Requirements:
Could you write out every line of the entries word for word, leaving the pictures out?

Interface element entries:
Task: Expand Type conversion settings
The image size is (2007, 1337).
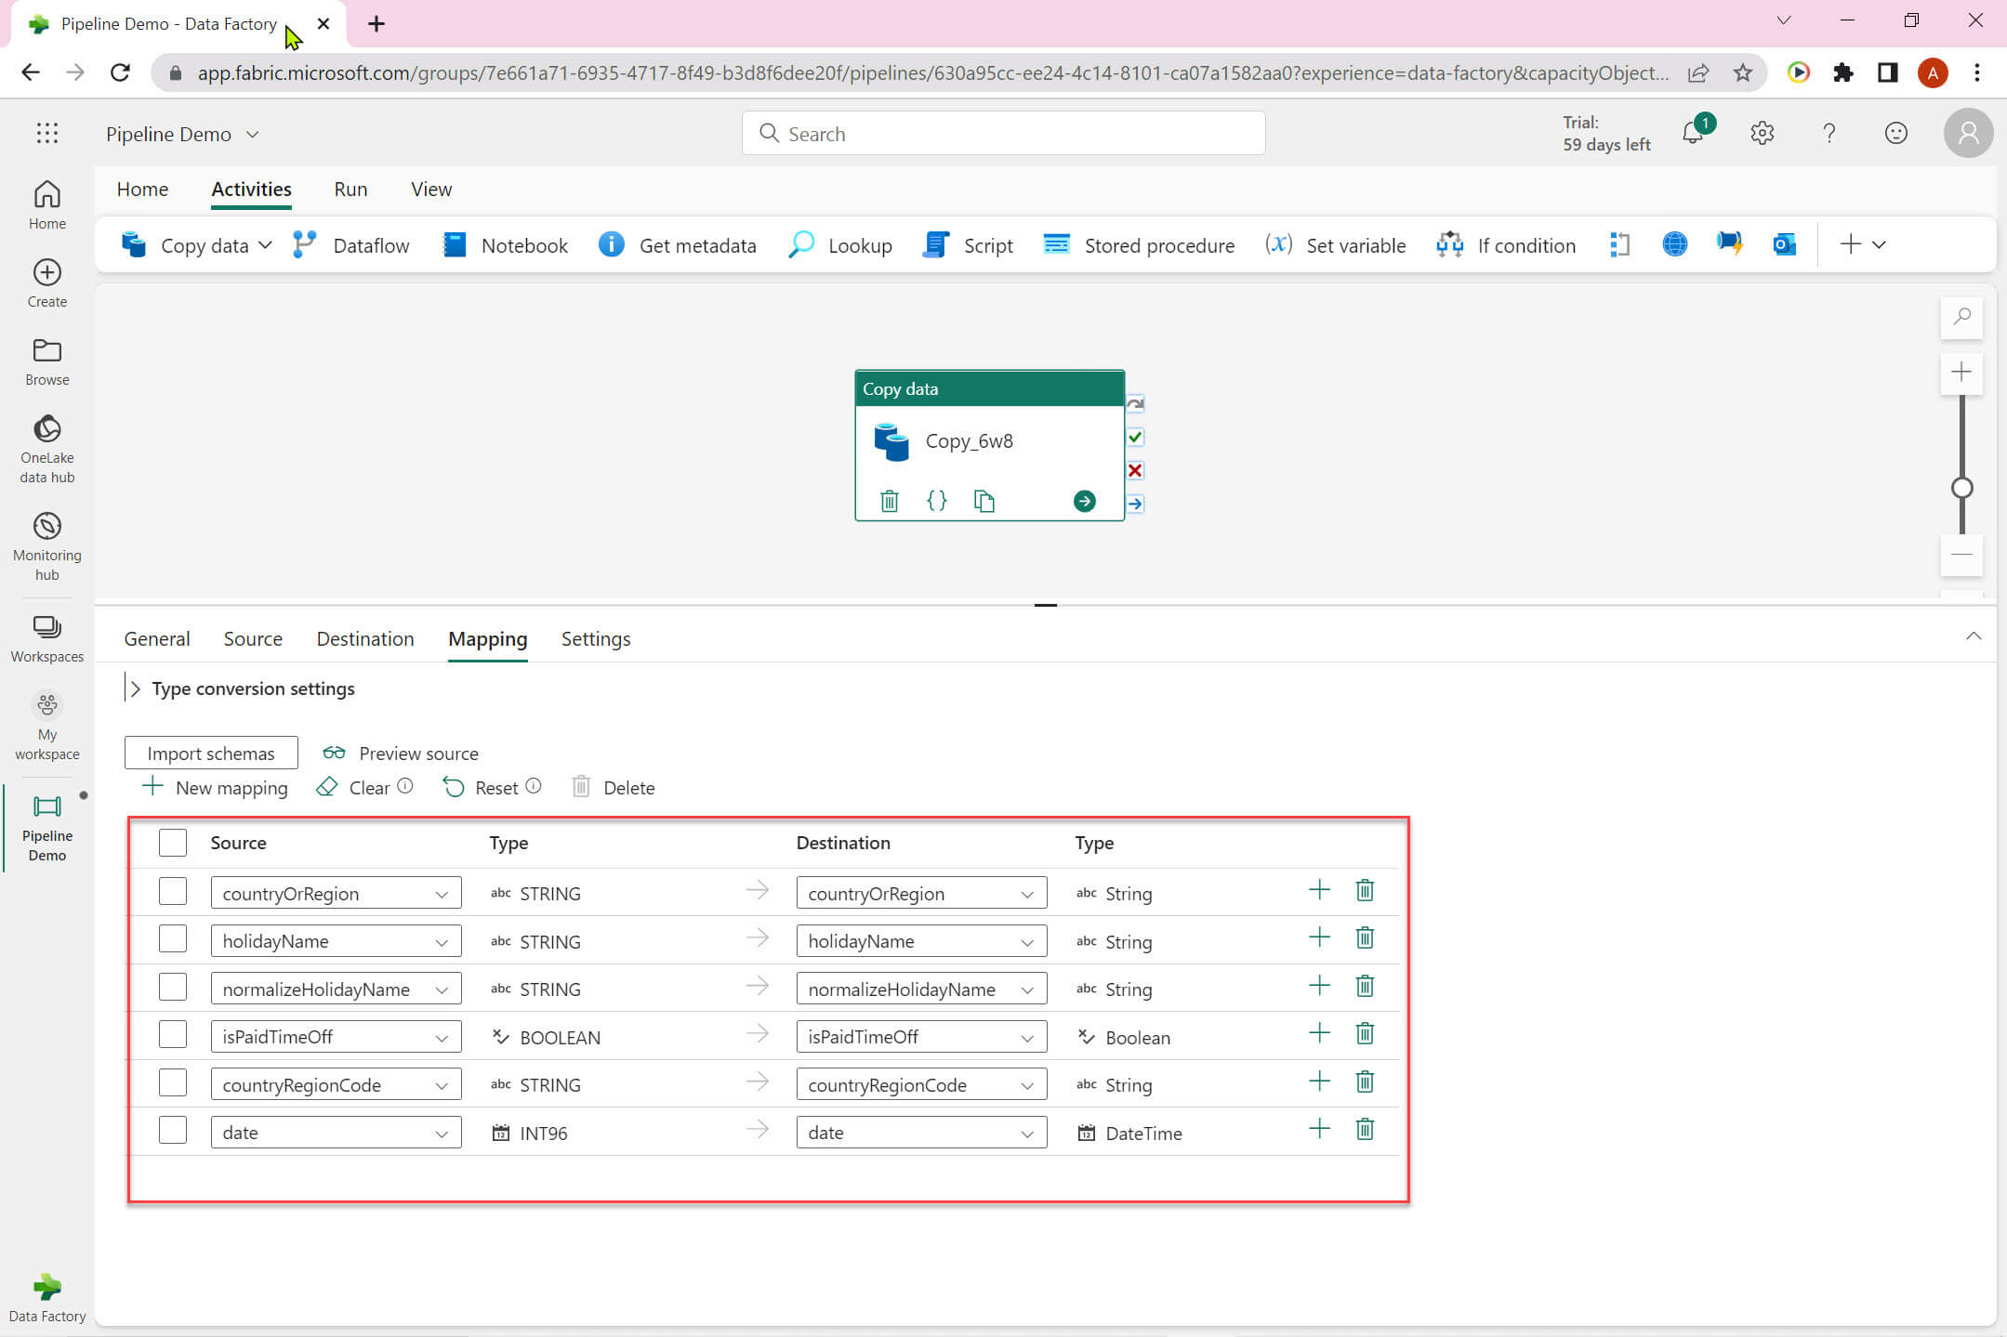Action: (x=136, y=688)
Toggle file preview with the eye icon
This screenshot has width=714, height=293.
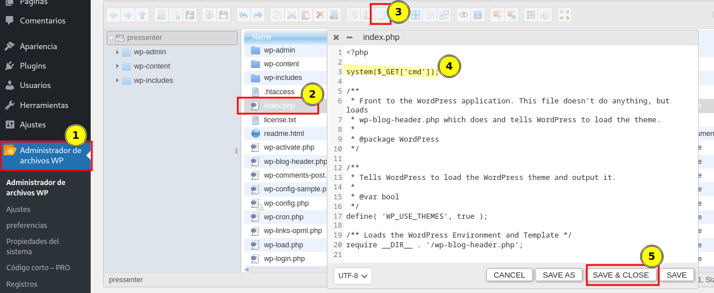[464, 15]
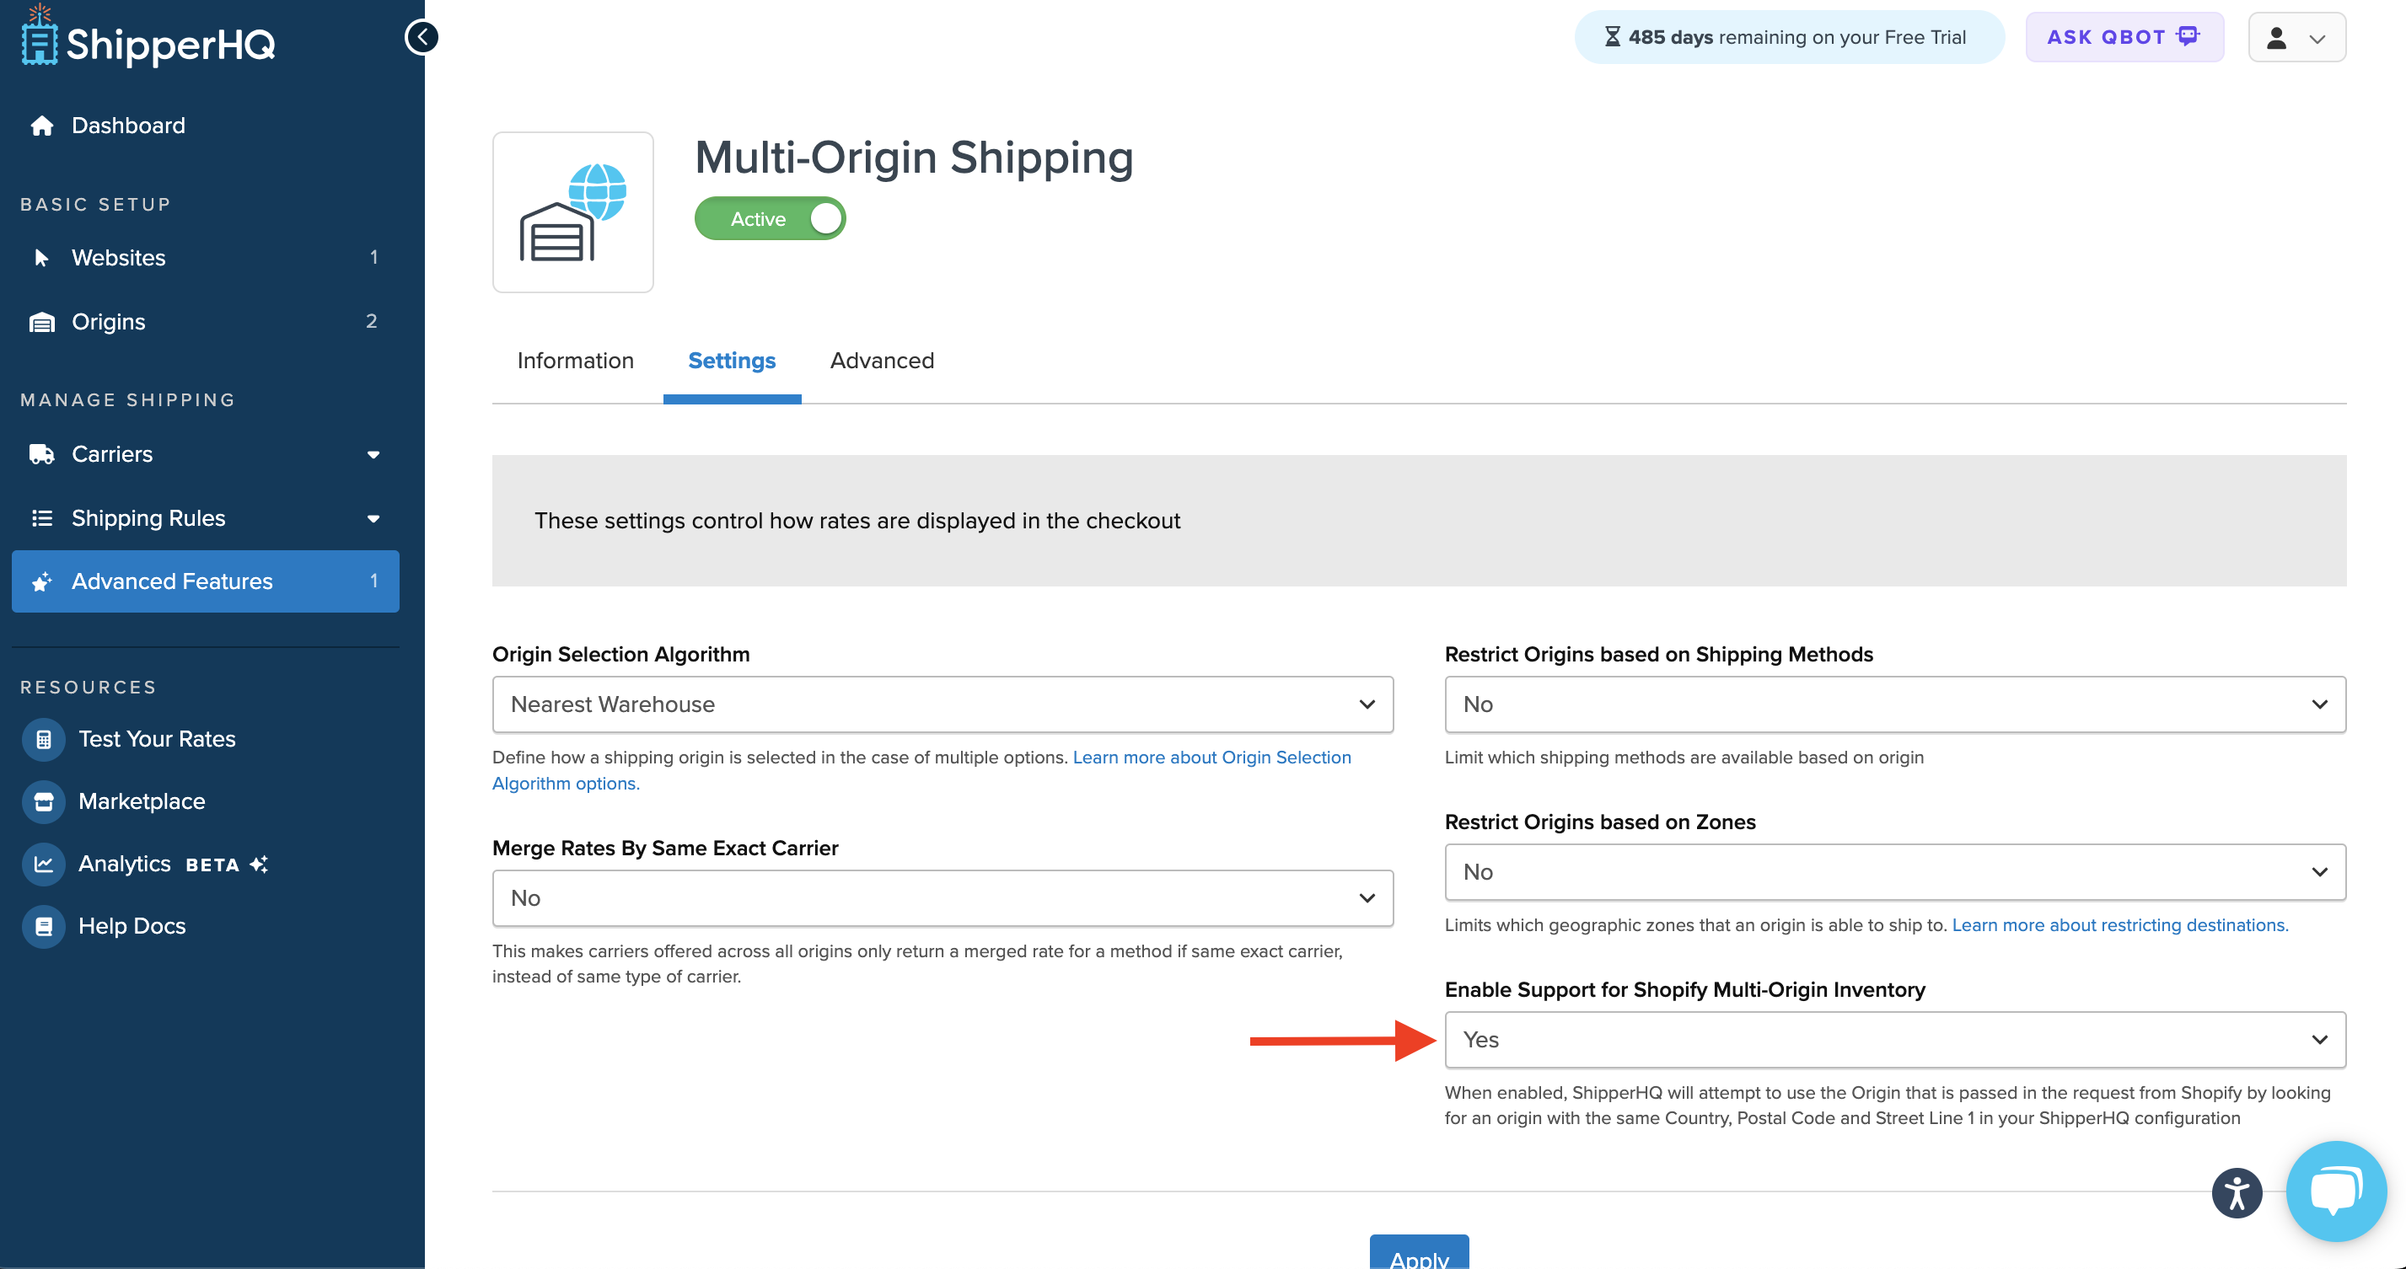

Full solution:
Task: Expand Type conversion settings
The image size is (2007, 1337).
Action: (x=136, y=688)
Toggle file preview with the eye icon
This screenshot has width=714, height=293.
[464, 15]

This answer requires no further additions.